A federal bill easing the criminal code restrictions on recreational cannabis possession and cultivation takes effect Oct. 17. At that point, the only legal way of buying recreational cannabis in Ontario will be online through Cannabis Retail Corp., Ontario Attorney General Caroline Mulroney said Monday at Queen’s Park.
“That will remain until Apr. 1, when we will see the opening of private retail stores throughout the province,” Mulroney said.
Bars can be sued by accident victims if an intoxicated person is over-served.
Whether a retailer selling cannabis or alcohol could be sued is “a question of foreseeability,” Ari Krajden, partner with co-chair of the coverage practice group at law firm Zarek Taylor Grossman Hanrahan LLP, told Canadian Underwriter earlier. Retailers’ workers will probably have to complete training similar to Smart Serve, which is a prerequisite to sell alcohol in Ontario.
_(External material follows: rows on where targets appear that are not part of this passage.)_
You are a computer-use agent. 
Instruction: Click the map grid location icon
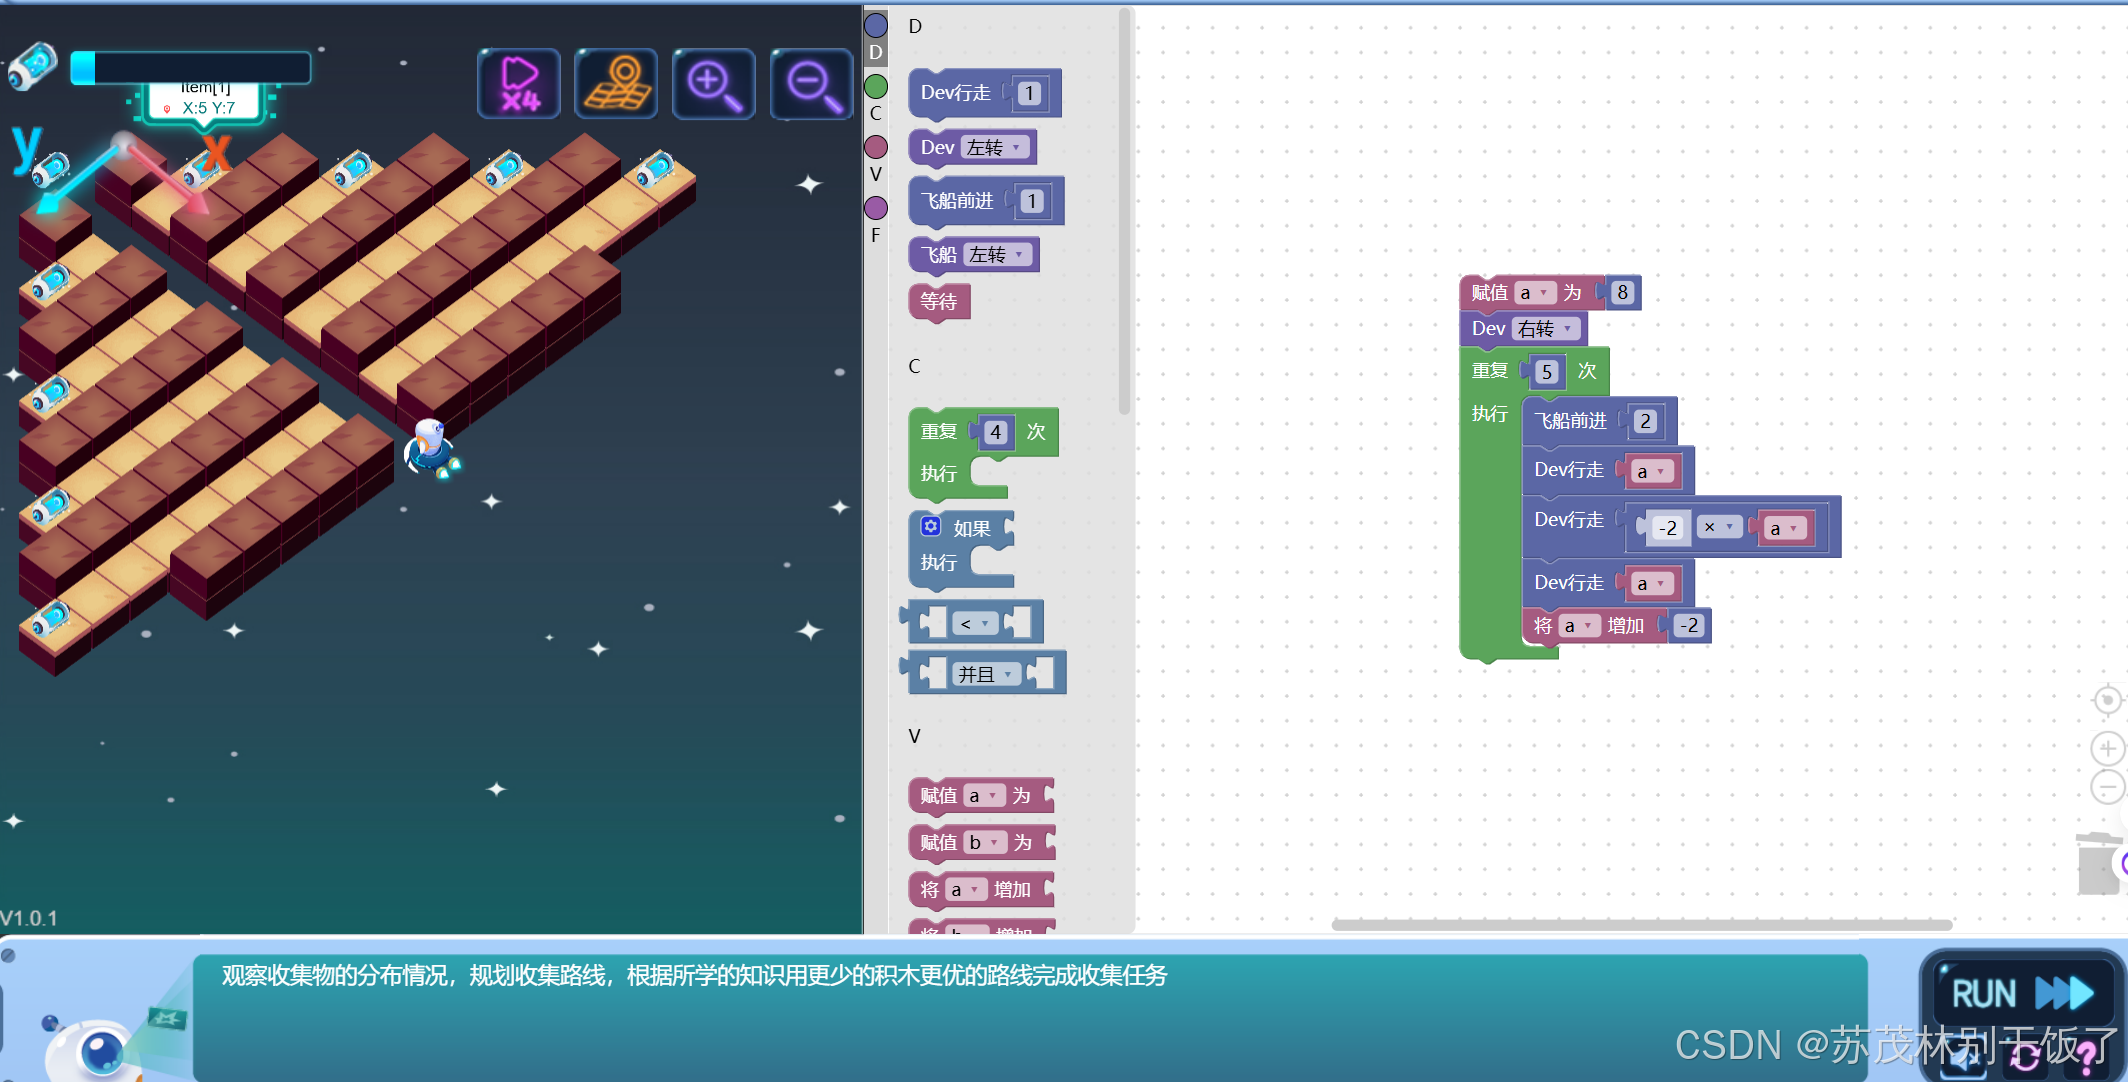click(x=616, y=84)
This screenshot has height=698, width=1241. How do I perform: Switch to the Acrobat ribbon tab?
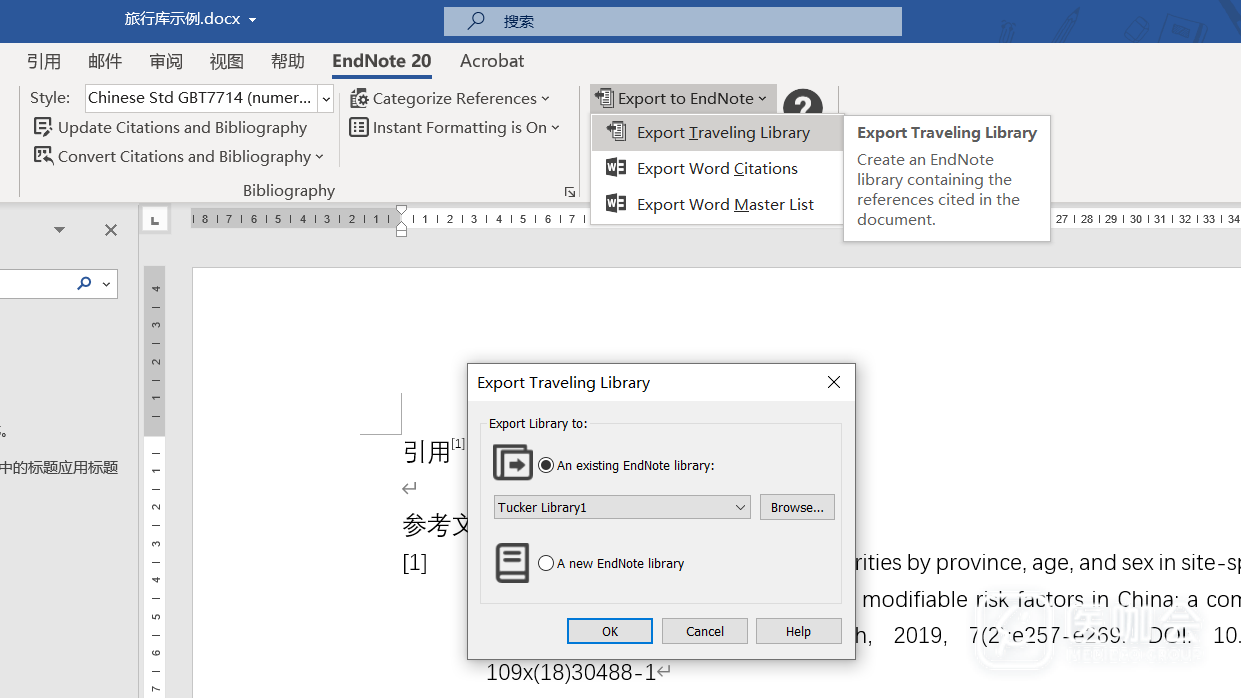pos(491,61)
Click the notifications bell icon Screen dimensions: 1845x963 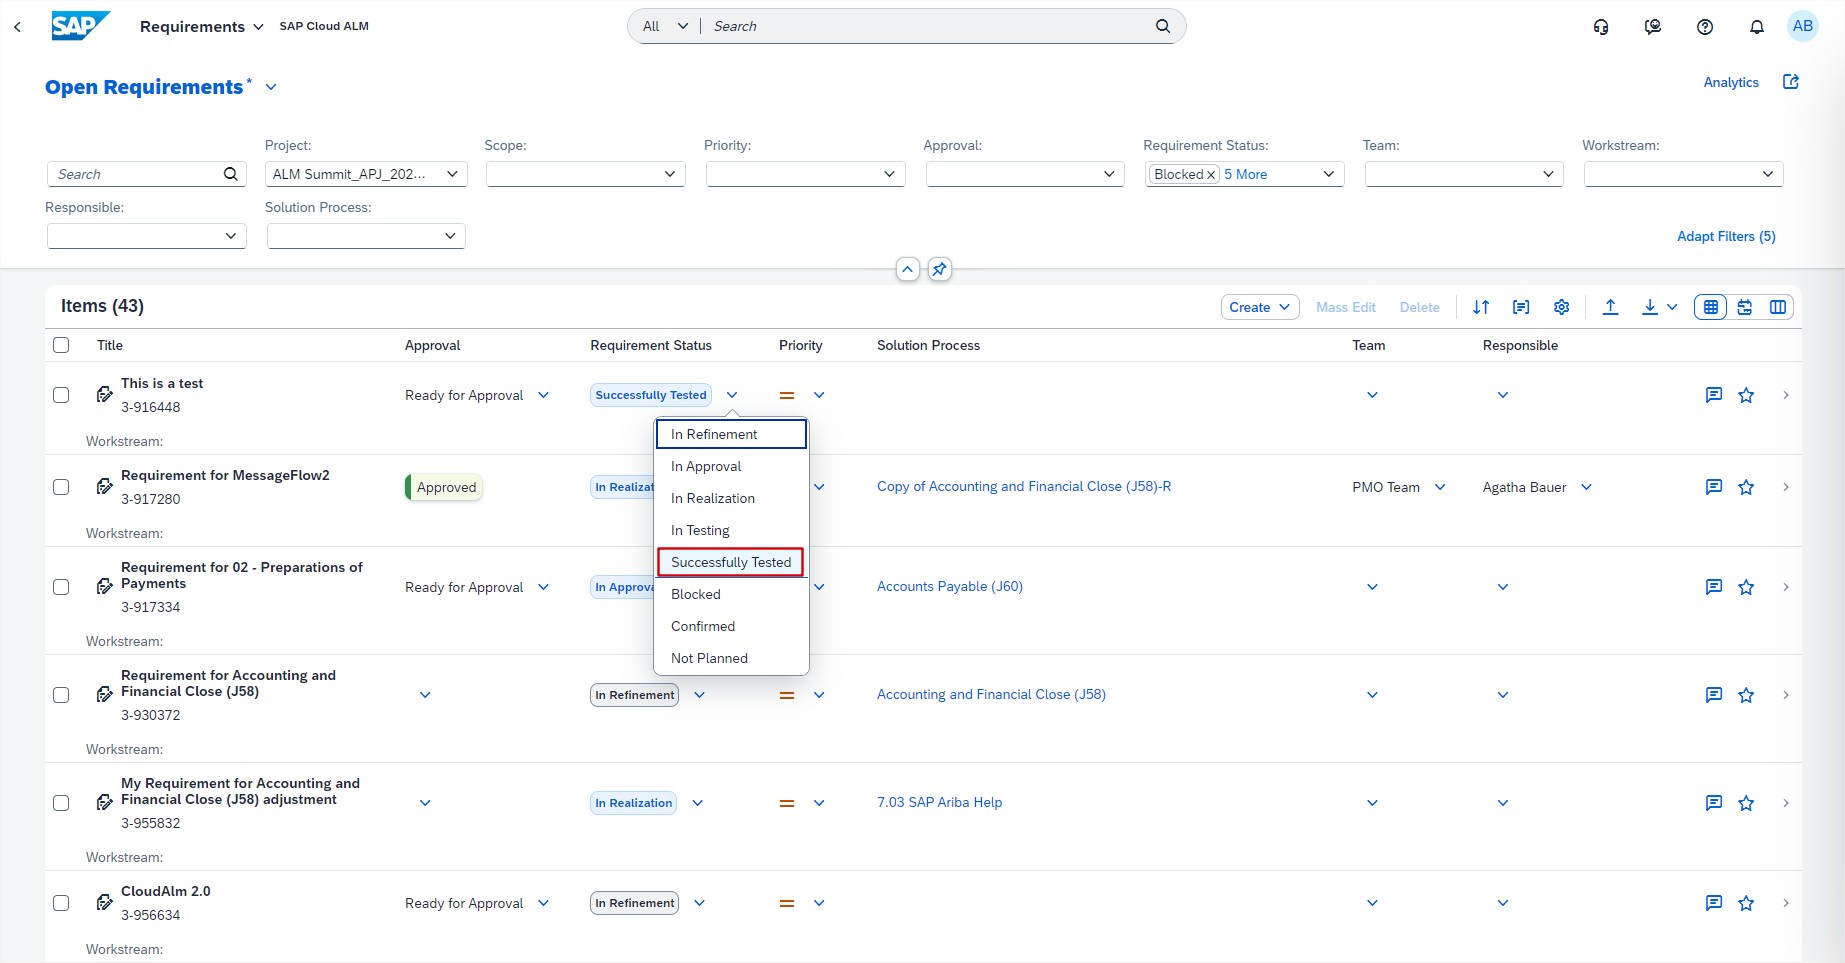click(1756, 27)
Initially, only dried cannabis – rather than edibles – will be legal Canada-wide.
In Ontario, restrictions on where people can smoke cannabis will be the same as existing restrictions under the Smoke-Free Ontario Act. This includes common areas of workplaces, including washrooms, lobbies and parking garages, Fedeli said.
Bisson is calling for more effort on preventing young people from taking up cannabis.
“We really need to take a look at what can we do, not just by way of restrictions, but by way of programs that help young people understand that utilizing pot could lead to quite traumatic experiences in their lives, as it did with my sister. That’s one of the things that I think this legislature has to look into.”
Debate on second reading continued Tuesday. Once Bill 36 passes second reading it will be the subject of committee hearings and could be amended before it is passed into law.